=== ZU ERLEDIGENDE AUFGABEN ===
[1] Bei welchem Anlass wurde das Passeport laut dem Text über die Karyatide in der Hand gehalten?
[2] Führen Sie den Text über die Karyatide im Anschluss an seinen letzten Satz weiter.

=== TEXTAUSZUG ===
§ §

Von W. überraschend auf den Tisch gestellt. Im Gepäck mitgebracht. Für sich selbst reserviert. Passeport, wurde bei der Inthronisation eines Chief in der Hand gehalten.

Ich bin sofort hin und weg. Diese Anmut! Diese erotische Energie! Und für jedes Fluchtgepäck geeignet!

Ich entscheide mich sofort zu Hause, eine Mutter-und Kind-Figur mit Shankadi-Stufenfrisur wegzugeben, die ein halbes Jahr zuvor von allen Freunden als „schön“ gelobt worden war. In der Nachbarschaft der schönen Karyatide verblasst sie zu einem schlichten Teenager mit Baby auf dem Schoß, wie man es von den Yombe-Maternités zur Genüge kennt

Genauer hinsehen und  genau beschreiben.

§ §

=== BEREITGESTELLTES MATERIAL ===
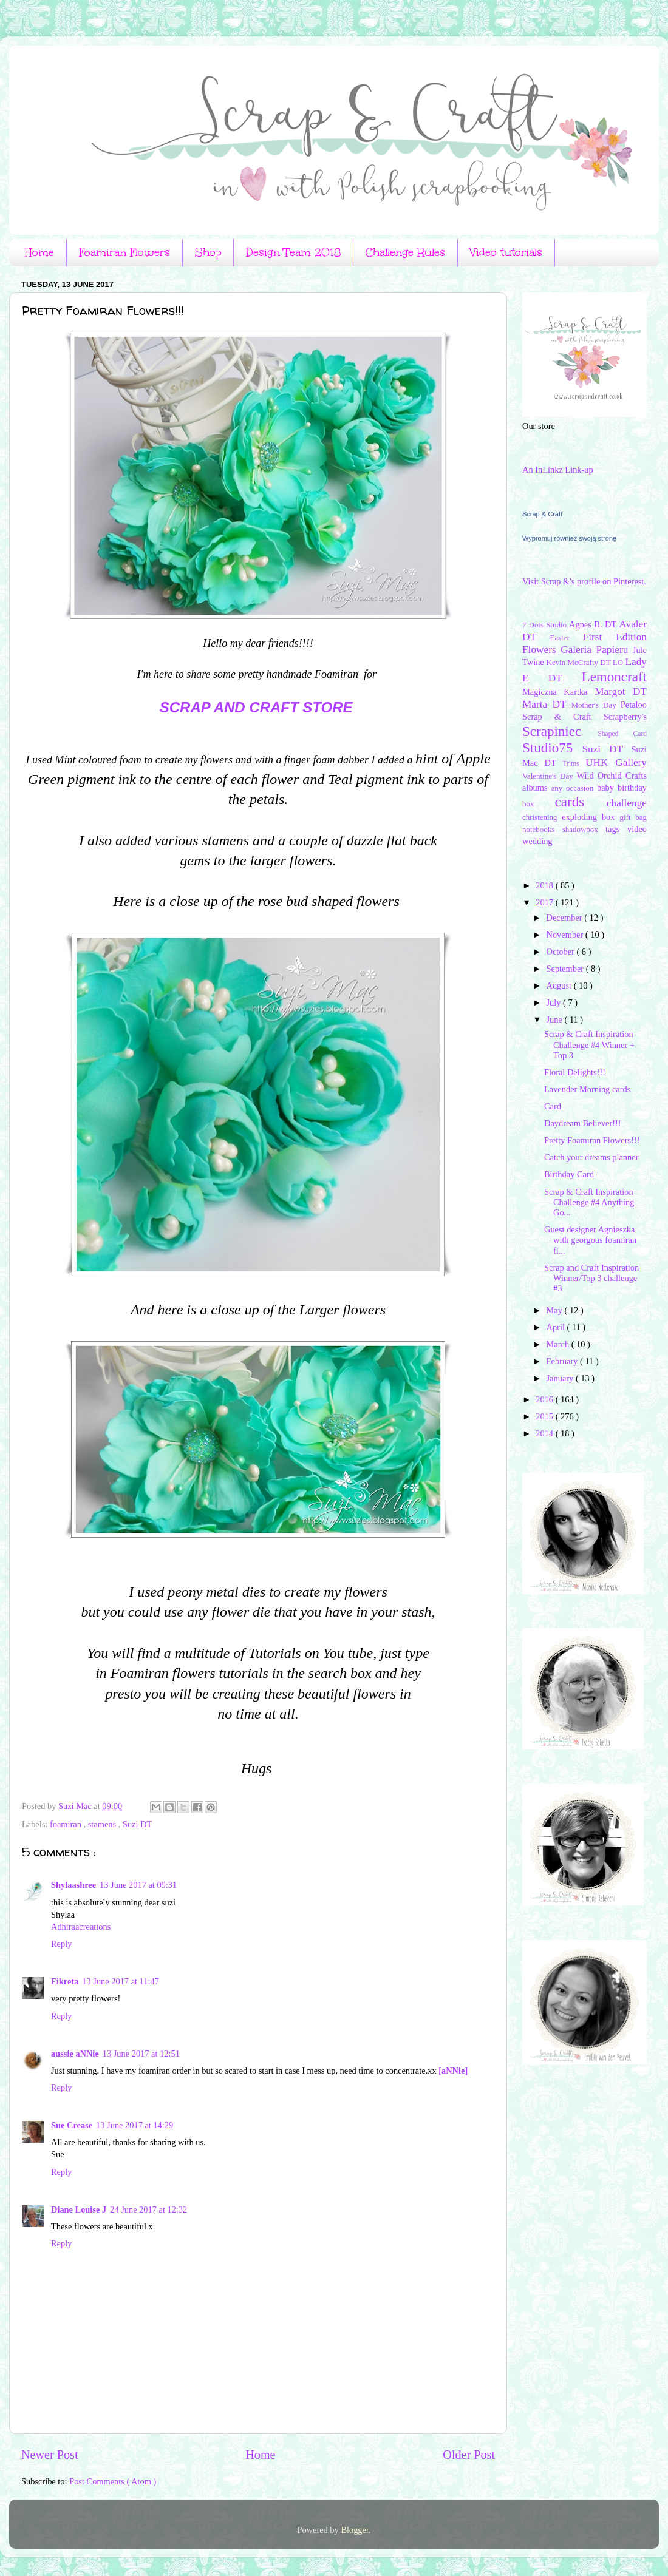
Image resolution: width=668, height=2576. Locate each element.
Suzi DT (137, 1824)
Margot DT (621, 691)
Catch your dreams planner (591, 1157)
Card (552, 1106)
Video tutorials (506, 252)
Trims (574, 763)
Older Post (469, 2454)
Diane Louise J (78, 2209)
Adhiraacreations (81, 1927)
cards (581, 802)
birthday (632, 788)
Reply (61, 1944)
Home (39, 252)
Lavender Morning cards (587, 1089)
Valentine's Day (549, 775)
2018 (545, 885)
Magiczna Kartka (558, 692)
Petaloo (634, 704)
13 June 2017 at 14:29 (134, 2125)
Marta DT (546, 704)
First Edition (615, 637)
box (538, 803)
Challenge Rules (405, 252)
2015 (545, 1416)
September (566, 968)
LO (619, 662)
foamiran (67, 1824)
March (559, 1344)
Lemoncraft (614, 677)
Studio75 (552, 748)
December (566, 917)
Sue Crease (71, 2125)
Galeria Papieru (597, 649)
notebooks (542, 829)
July (555, 1002)
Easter (566, 637)
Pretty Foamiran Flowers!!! (591, 1140)
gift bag (633, 817)
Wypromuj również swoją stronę (569, 538)
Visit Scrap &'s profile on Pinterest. (584, 581)
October (562, 951)
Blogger (355, 2530)
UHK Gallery (616, 762)
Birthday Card (569, 1174)
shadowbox (583, 829)
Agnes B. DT (594, 624)
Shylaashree (73, 1885)
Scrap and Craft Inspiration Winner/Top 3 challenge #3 (591, 1278)
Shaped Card (622, 733)
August (560, 985)
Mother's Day (595, 704)
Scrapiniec (560, 731)
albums (536, 788)
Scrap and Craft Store (256, 707)
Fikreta (64, 1981)
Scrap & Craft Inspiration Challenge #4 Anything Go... (589, 1202)
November (566, 934)
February (564, 1361)
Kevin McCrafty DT (580, 662)
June (556, 1019)
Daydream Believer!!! (582, 1123)
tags (616, 829)
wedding (537, 841)
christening (542, 817)
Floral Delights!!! (574, 1072)
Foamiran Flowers (124, 252)
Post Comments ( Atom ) (112, 2481)
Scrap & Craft (542, 514)
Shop (208, 252)
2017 (545, 902)
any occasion (574, 788)
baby (607, 788)
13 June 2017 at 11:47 (120, 1981)
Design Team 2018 (293, 252)
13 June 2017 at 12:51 (141, 2053)
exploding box (590, 817)
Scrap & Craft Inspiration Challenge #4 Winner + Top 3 (589, 1044)
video (637, 829)
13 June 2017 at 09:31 (138, 1885)
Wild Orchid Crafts (611, 775)
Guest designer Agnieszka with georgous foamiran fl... (590, 1240)
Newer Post (49, 2454)
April (557, 1327)
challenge (627, 803)
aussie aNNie (75, 2053)
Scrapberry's (625, 717)
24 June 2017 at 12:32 (148, 2209)
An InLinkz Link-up (557, 470)
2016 (545, 1399)
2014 (545, 1433)
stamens (103, 1824)
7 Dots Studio (545, 624)
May (556, 1310)
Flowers (541, 649)
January (561, 1378)
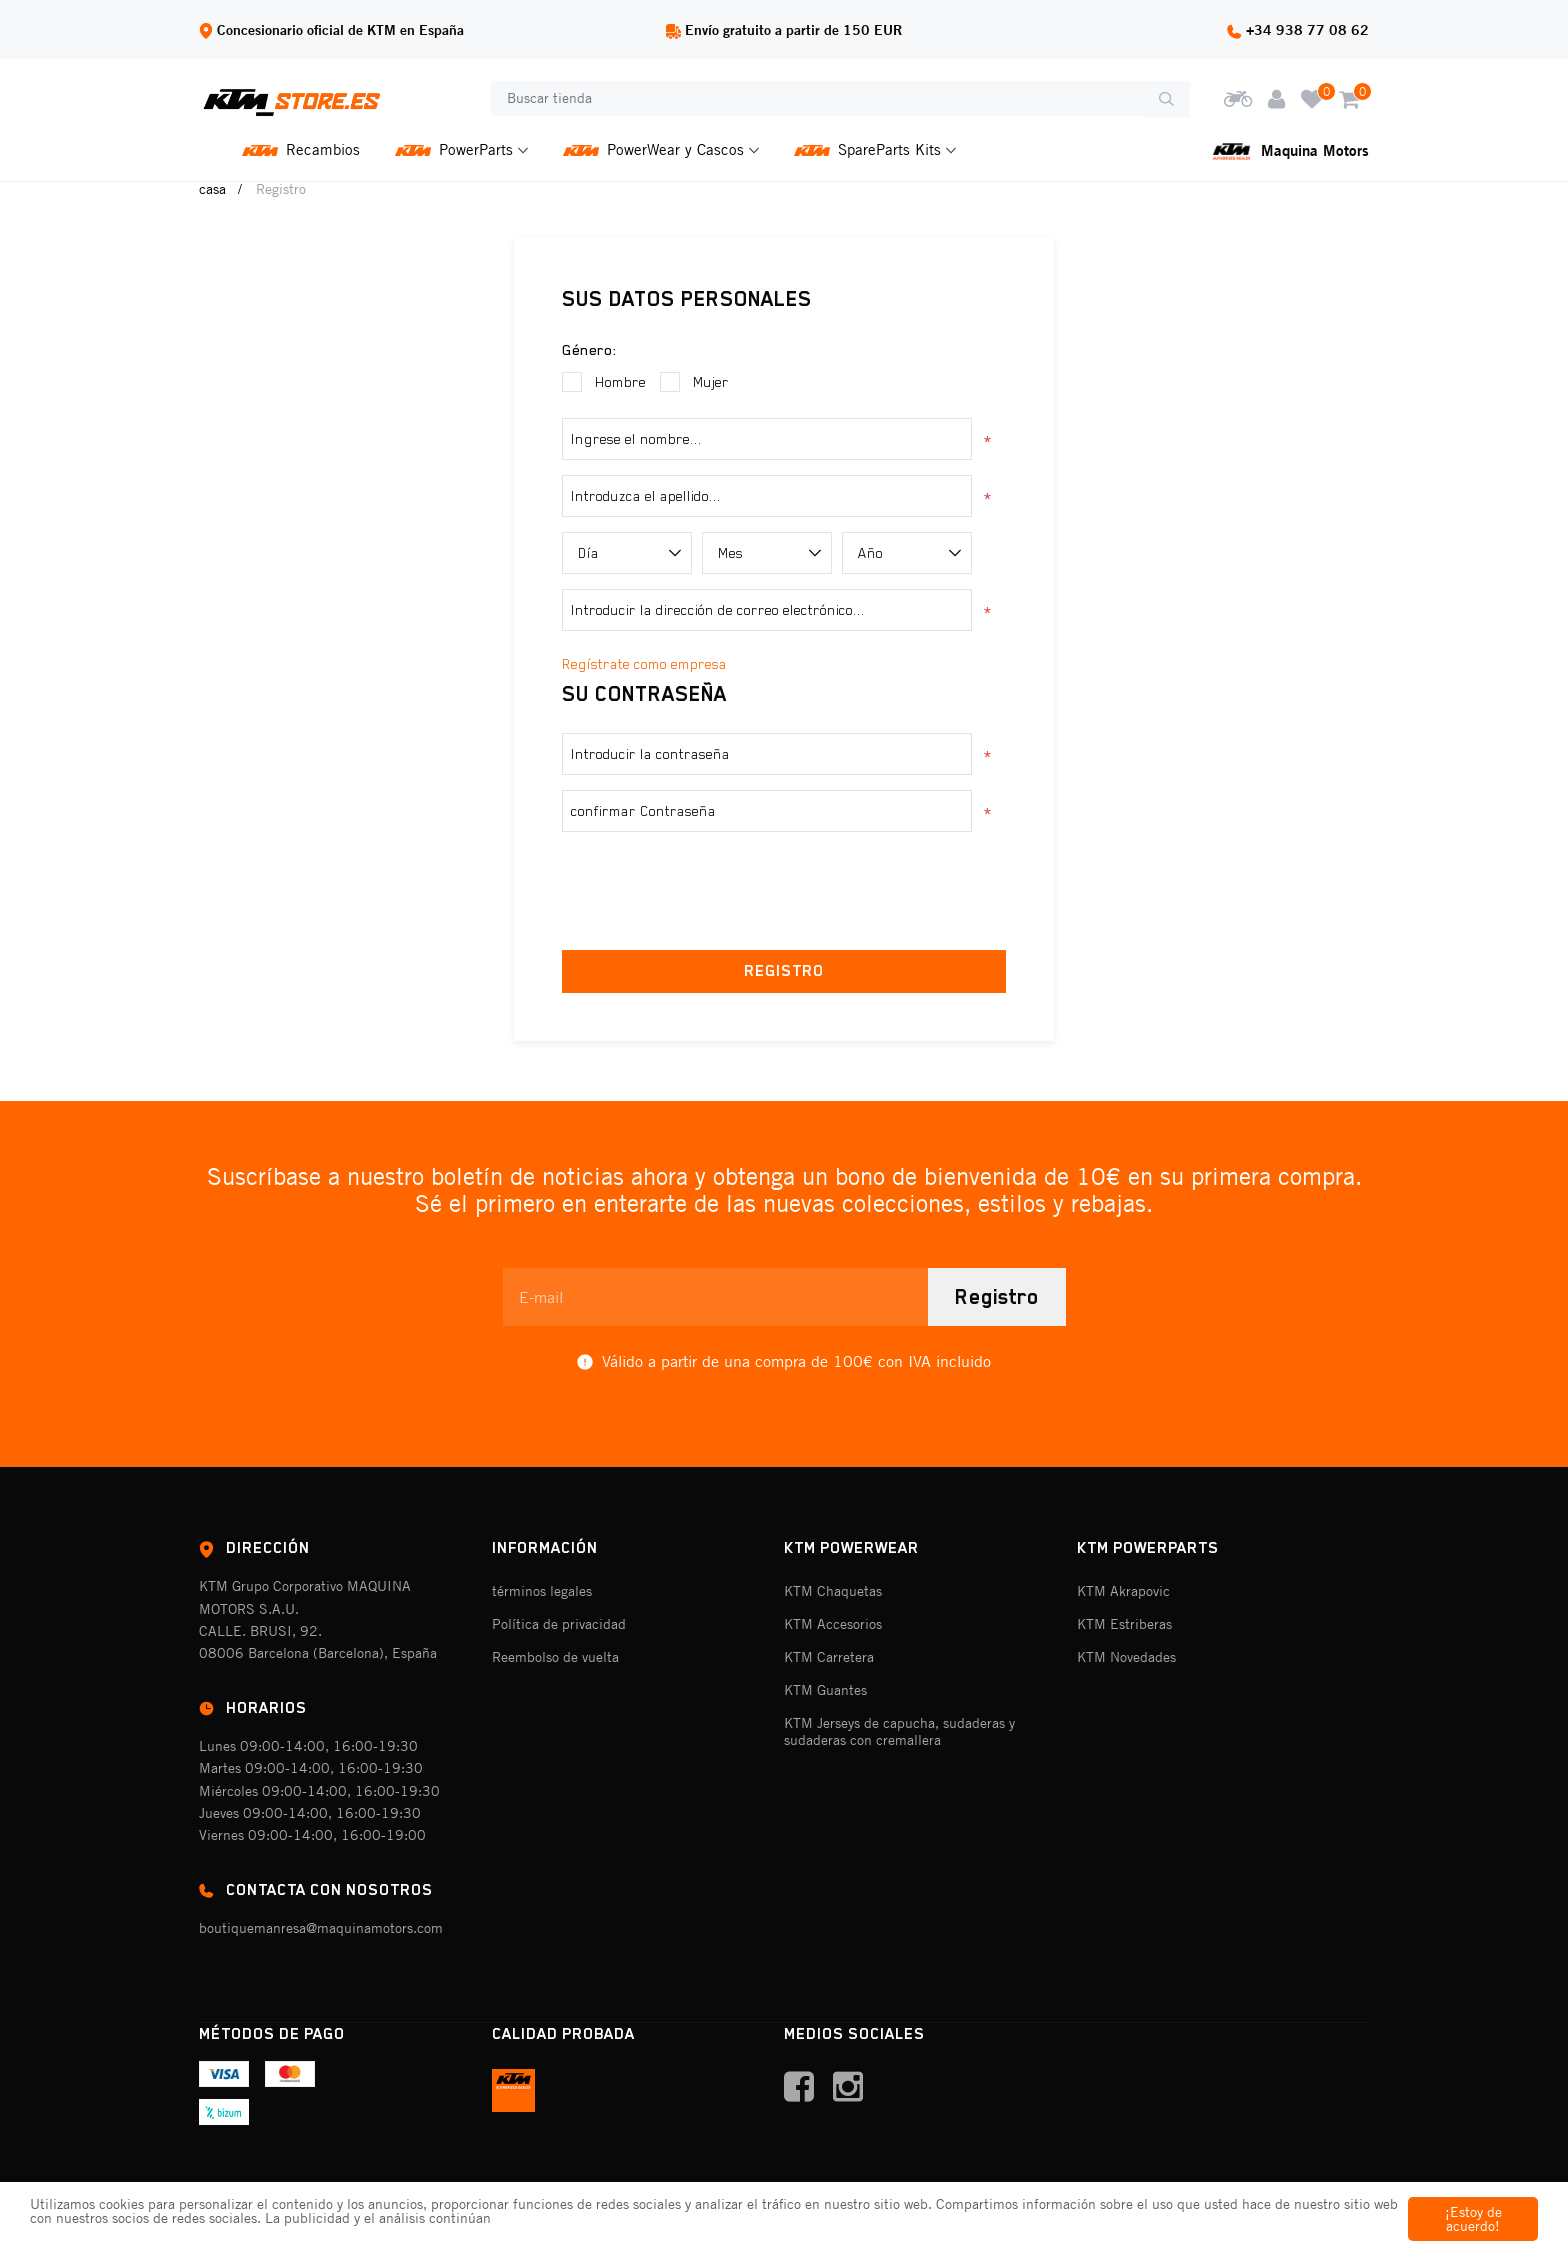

§ §

=== LÖSUNGEN ===
[1] Bei der Inthronisation eines Chief.

[2]
  • Eine ausnehmend schöne Frau. Sie hat wunderbare Augenbrauen, ausdrucksvolle Augen, ein aristokratisch schmales Gesicht mit keck hervorspringender Nase und vollen Lippen. Sie trägt einen Armreif, zarte Gesichtsnarben, dazu drei Halswülste, auf engstem Raum plastisch aufliegende Brüste, Nabel und Schmucknarben. Darunter liegt das Geschlecht diskret aber ‚sprechend’ im Schatten. Die hellen Innenschenkel entspringen dort. – Es braucht mehr Worte, um diese Wirkungen zu beschreiben, als es Schnitte brauchte, um sie zu bewirken. Die Figur hat die Anmutung einer dunkel patinierten Kleinbronze. Nichts ist ‚hölzern’, selbst die beiden Teller oben und unten nicht.
  • Die Radikalität von schlankem Kopf und Frisur, 9,5 cm lang, nur 4,5 cm breit (mit Ohren 6 cm)! Gesamthöhe mit beiden Tellern: 22 cm (vorn) – 21 cm (hinten)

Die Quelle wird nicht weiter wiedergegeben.